Source records
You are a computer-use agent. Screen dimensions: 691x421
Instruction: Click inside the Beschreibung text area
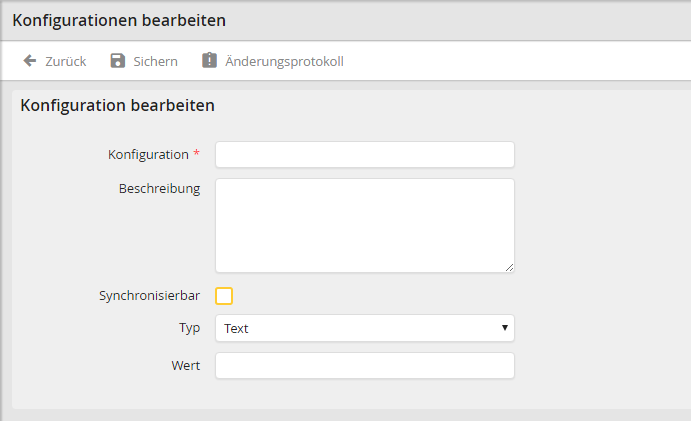(x=364, y=225)
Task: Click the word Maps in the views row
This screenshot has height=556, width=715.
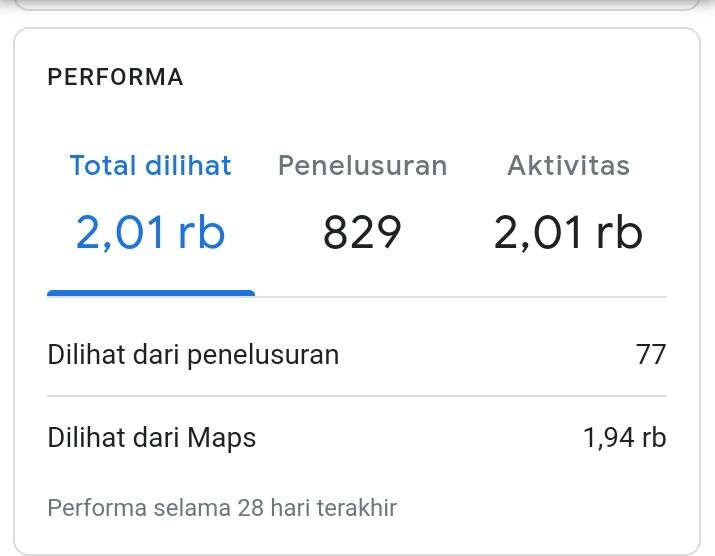Action: tap(222, 438)
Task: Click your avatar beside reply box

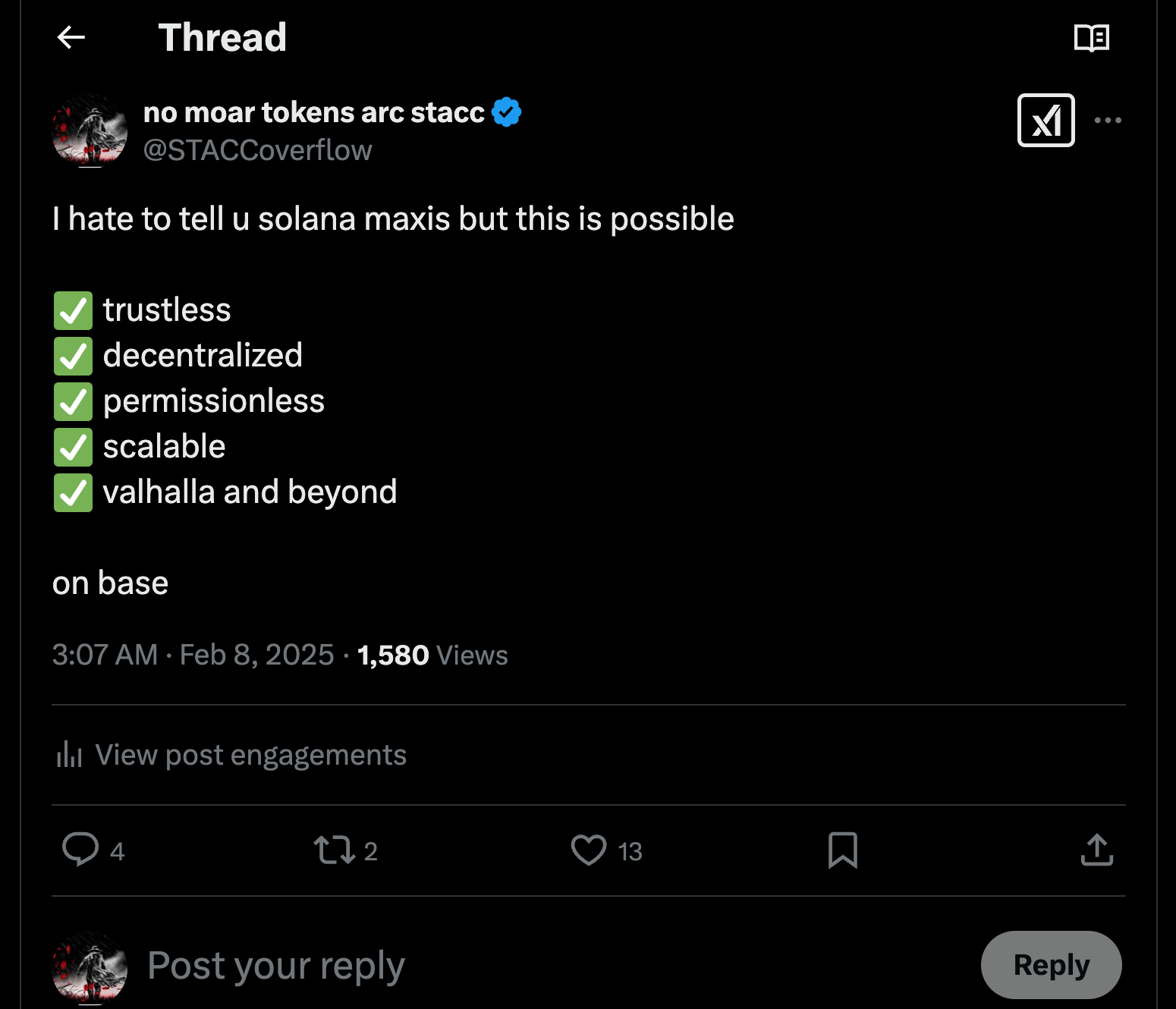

§ **YOUR ASSIGNMENT**: Retype each entry exactly as it appears, excluding any image.

§ **WRITTEN SOLUTION**:
You are a computer-use agent. Screen dimensions: 691x421
Instruction: Click inside the Beschreibung text area
(x=364, y=225)
Task: Click the word Maps in the views row
This screenshot has height=556, width=715.
Action: tap(222, 438)
Task: Click your avatar beside reply box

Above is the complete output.